Vladimir Putin swears that Washington betrayed a promise that NATO would move “not one inch” eastward and justifies renewed confrontation as a necessary response to the alliance’s illegitimate “deployment of military infrastructure to our borders.” But the United States insists that neither President George H.W. Bush nor any other leader made such a promise.

Pulling back the curtain on U.S.–Russian relations in the critical years between the fall of the Berlin Wall and Putin’s rise to power, prize-winning Cold War historian M. E. Sarotte reveals the bitter clashes over NATO behind the facade of friendship and comes to a sobering conclusion: the damage did not have to happen.
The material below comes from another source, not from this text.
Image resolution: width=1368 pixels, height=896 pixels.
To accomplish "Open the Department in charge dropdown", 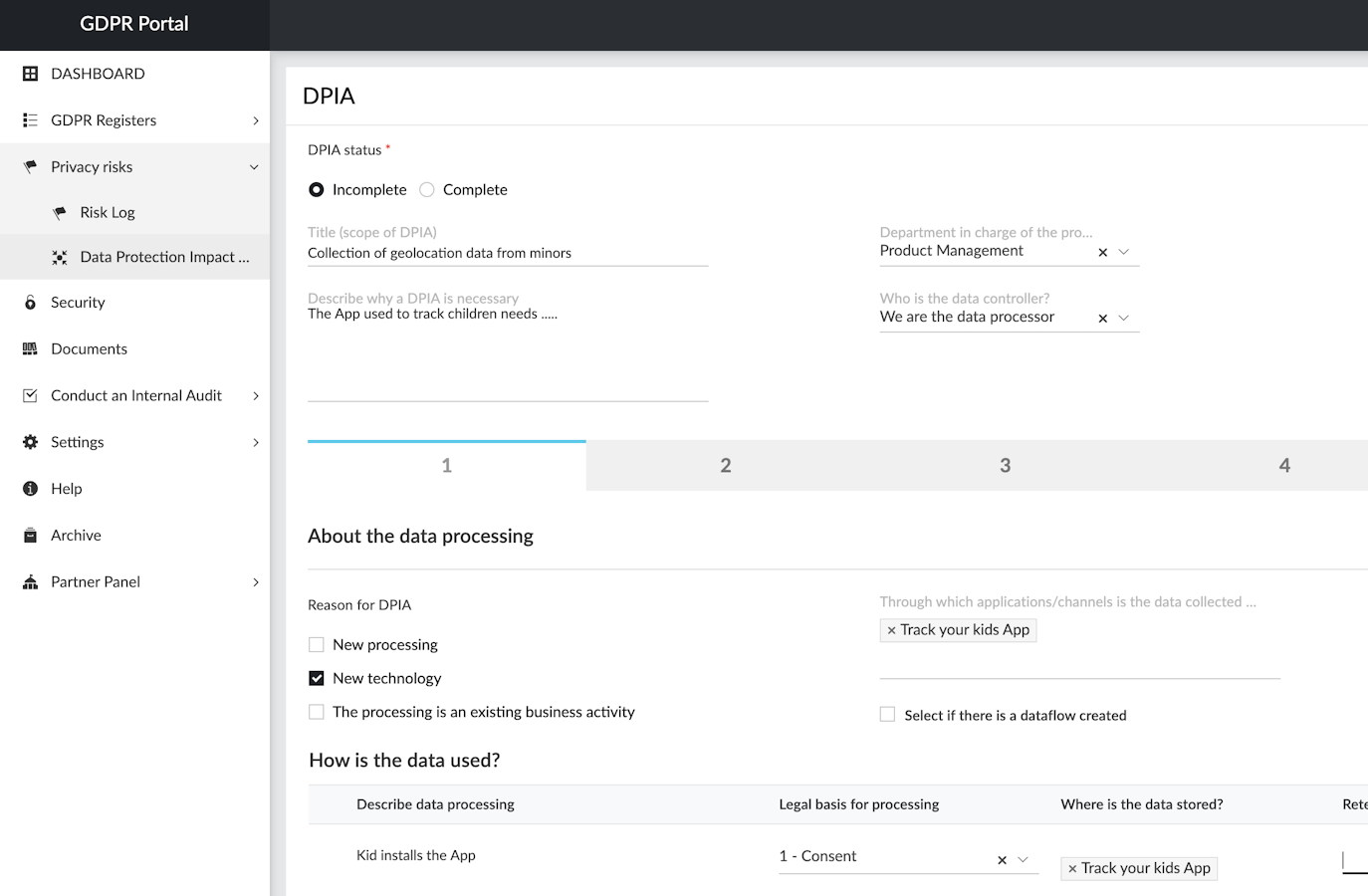I will point(1124,252).
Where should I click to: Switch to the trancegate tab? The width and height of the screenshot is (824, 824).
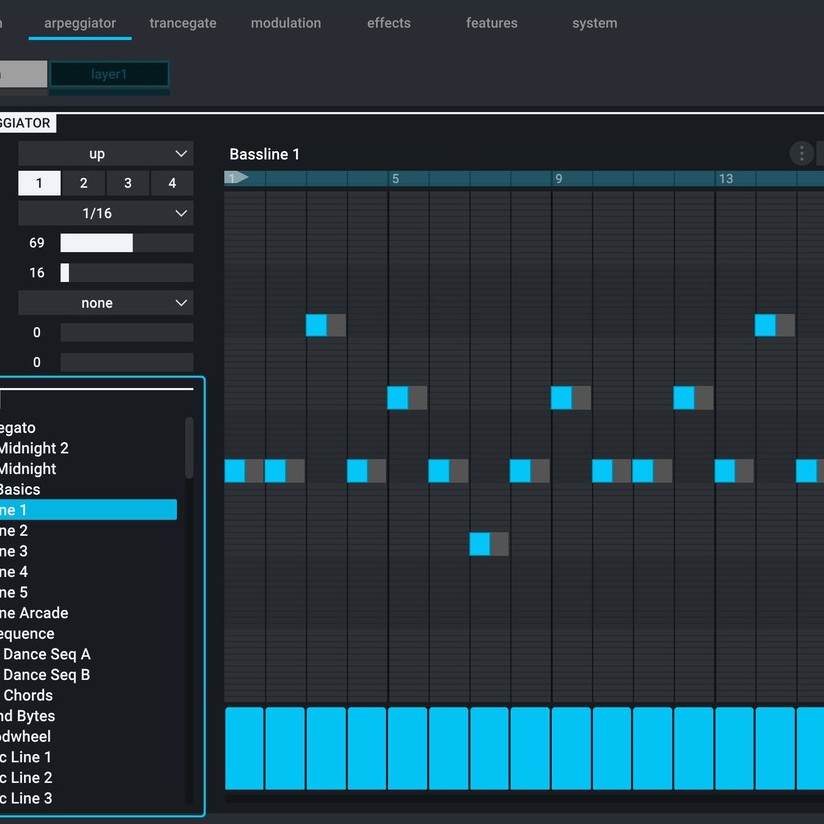183,23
In this deeply researched and compellingly written book, Sarotte shows what went wrong.

Professor Mary Elise Sarotte is the Marie-Josée and Henry R. Kravis Distinguished Professorship of Historical Studies at the Johns Hopkins School of Advanced International Studies in Washington DC. Her six books include Not One Inch: America, Russia, and the Making of Post-Cold War Stalemate (2021), The Collapse: The Accidental Opening of the Berlin Wall (2014), and 1989: The Struggle to Create Post-Cold War Europe (2009), which were named a Financial Times Book of the Year (2009 and 2014), Economist Book of the Year (2014), and Foreign Affairs Book of the Year (2021) among receiving other prizes and awards. Sarotte earned her AB in History and Science at Harvard University and her PhD in History at Yale University. After graduate school, she served as a White House Fellow and subsequently joined the faculty of the University of Cambridge. Sarotte received tenure at Cambridge in 2004 and returned to the United States to teach at University of Southern California as the Dean’s Professor of History before moving to Hopkins. Sarotte is a former Humboldt Scholar, a former member of the Institute for Advanced Study in Princeton, and a member of the Council on Foreign Relations.